:: DIRECTIONS FOR THIS TASK ::
Return, without any changes, everything in the entries below from the line that contains "coordinates (1046, 782)." down to the line that contains "The image size is (1920, 1080). In", including both of those lines.

:: INFORMATION SUPPLIED ::
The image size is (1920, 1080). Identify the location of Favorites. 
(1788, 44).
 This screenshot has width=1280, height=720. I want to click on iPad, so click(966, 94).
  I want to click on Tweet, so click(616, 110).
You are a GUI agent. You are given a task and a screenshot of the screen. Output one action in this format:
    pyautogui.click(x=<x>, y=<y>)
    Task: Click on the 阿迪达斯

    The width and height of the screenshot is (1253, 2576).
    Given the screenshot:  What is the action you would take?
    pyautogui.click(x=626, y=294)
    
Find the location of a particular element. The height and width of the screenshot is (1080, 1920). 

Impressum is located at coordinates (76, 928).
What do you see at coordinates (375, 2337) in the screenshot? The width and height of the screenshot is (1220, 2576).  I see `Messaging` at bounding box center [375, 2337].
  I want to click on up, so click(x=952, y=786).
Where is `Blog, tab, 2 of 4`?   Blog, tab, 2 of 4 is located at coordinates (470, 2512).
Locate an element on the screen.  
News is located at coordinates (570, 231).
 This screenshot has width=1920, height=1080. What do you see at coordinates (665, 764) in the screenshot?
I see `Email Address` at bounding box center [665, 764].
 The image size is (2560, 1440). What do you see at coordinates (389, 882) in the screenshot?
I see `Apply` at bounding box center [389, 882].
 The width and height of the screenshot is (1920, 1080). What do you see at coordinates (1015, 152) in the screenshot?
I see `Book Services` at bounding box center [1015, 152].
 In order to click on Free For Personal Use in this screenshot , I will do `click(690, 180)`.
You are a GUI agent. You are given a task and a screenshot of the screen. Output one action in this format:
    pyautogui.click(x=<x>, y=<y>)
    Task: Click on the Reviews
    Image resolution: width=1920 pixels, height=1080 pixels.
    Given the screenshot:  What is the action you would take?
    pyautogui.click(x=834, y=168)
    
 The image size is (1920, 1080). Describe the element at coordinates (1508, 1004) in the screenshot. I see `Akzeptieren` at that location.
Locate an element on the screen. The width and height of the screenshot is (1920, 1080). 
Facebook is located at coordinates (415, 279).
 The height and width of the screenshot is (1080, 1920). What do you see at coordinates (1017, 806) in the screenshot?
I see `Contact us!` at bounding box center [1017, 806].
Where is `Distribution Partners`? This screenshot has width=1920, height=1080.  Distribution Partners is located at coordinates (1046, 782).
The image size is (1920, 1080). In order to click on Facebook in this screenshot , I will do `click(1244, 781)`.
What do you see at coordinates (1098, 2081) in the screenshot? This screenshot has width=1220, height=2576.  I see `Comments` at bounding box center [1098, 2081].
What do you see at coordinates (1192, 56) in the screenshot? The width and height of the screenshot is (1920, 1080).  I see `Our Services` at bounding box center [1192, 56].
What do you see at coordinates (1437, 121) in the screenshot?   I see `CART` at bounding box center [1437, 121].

:: RESULT ::
Where is `Distribution Partners`? This screenshot has width=1920, height=1080.  Distribution Partners is located at coordinates (1046, 782).
The image size is (1920, 1080). In order to click on Facebook in this screenshot , I will do `click(1244, 781)`.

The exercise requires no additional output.